In this thesis, we consider measures of association for ordinal variables from a theoretical perspective. In particular, we study the phi-coefficient, the tetrachoric correlation coefficient and the polychoric correlation coefficient. We also introduce a new measure of association for ordinal variables, the empirical polychoric correlation coefficient, which has better theoretical properties than the polychoric correlation coefficient, including greatly enhanced robustness.
In the first article, entitled ``On the relation between the phi-coefficient and the tetrachoric correlation coefficient'', we show that under given marginal probabilities there exists a continuous bijection between the two measures of association. Furthermore, we show that the bijection has a fixed point at zero for all marginal probabilities. Consequently, the choice of which of these measures of association to use is for all practical purposes a matter of preference only.
In the second article, entitled ``A generalized definition of the tetrachoric correlation coefficient'', we generalize the tetrachoric correlation coefficient so that a large class of parametric families of bivariate distributions can be assumed as underlying distributions. We also provide a necessary and sufficient condition for the generalized tetrachoric correlation coefficient to be well defined for a given parametric family of bivariate distributions. With examples, we illustrate the effects on the polychoric correlation coefficient of different distributional assumptions.
In the third article, entitled ``A generalized definition of the polychoric correlation coefficient'', we generalize the polychoric correlation coefficient to a large class of parametric families of bivariate distributions, and show that the generalized and the conventional polychoric correlation coefficients agree on the family of bivariate normal distributions. With examples, we illustrate the effects of different distributional assumptions on the polychoric correlation coefficient. In combination with goodness-of-fit p-values, the association analysis can be enriched with a consideration of possible tail dependence.

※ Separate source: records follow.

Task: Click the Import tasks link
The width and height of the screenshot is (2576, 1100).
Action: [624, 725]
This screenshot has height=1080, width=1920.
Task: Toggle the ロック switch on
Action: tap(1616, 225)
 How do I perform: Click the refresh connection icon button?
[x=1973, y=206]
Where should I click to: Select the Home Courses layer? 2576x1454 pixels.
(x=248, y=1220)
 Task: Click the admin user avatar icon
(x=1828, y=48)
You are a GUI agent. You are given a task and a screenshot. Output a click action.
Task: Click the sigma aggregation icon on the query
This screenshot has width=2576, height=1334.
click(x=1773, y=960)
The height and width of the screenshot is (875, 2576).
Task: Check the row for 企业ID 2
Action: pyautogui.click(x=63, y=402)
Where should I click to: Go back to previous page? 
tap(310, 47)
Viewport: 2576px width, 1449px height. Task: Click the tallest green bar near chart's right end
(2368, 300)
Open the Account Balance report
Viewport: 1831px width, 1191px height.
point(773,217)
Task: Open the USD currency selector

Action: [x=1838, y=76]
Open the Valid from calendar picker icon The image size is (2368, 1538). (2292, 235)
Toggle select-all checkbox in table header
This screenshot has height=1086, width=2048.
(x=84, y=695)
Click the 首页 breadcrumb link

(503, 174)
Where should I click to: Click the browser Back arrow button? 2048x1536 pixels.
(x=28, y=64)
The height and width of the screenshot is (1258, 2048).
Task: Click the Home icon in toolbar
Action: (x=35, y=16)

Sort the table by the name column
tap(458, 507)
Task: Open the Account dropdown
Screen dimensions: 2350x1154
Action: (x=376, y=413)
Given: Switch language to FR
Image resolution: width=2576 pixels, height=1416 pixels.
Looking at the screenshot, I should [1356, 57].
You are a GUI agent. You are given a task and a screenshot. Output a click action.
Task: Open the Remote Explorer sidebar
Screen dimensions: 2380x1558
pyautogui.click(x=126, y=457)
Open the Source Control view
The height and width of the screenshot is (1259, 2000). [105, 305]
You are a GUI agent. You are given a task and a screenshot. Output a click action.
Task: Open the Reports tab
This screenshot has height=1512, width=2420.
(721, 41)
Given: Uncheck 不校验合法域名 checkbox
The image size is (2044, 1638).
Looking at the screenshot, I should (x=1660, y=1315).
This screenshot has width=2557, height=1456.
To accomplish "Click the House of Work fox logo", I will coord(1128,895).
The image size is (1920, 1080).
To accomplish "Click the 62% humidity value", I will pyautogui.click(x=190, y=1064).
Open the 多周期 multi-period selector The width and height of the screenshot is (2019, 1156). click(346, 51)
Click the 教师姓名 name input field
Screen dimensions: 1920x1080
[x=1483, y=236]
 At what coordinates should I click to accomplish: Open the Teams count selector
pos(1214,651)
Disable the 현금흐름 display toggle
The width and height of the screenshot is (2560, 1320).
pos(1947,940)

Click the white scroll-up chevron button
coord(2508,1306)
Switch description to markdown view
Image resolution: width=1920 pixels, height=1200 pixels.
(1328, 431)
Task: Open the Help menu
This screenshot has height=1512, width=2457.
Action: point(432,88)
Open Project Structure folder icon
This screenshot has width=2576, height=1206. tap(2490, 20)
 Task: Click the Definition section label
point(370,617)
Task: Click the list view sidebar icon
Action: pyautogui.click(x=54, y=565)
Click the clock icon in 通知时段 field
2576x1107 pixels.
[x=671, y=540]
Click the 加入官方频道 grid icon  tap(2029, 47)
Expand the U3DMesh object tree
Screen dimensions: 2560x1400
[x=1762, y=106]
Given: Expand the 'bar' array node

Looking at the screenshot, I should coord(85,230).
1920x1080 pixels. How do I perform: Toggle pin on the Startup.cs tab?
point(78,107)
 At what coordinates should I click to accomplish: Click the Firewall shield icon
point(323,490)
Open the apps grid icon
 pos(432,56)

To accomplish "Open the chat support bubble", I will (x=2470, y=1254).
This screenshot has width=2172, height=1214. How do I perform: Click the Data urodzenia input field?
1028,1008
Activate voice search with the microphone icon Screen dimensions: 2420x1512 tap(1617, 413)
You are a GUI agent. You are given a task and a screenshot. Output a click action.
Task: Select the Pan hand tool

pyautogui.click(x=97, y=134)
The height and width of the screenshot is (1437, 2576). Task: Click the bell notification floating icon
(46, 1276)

In the fourth article, we propose a new measure of association for ordinal variables, named the empirical polychoric correlation coefficient. The empirical polychoric correlation coefficient relaxes the fundamental assumption of the polychoric correlation coefficient so that an underlying joint distribution is only assumed to exist, not to be of a particular parametric family. We also provide an asymptotical result, by which the empirical polychoric correlation coefficient converges almost surely to the true polychoric correlation under very general conditions. Thus, the proposed empirical polychoric correlation coefficient has better theoretical properties than the polychoric correlation coefficient.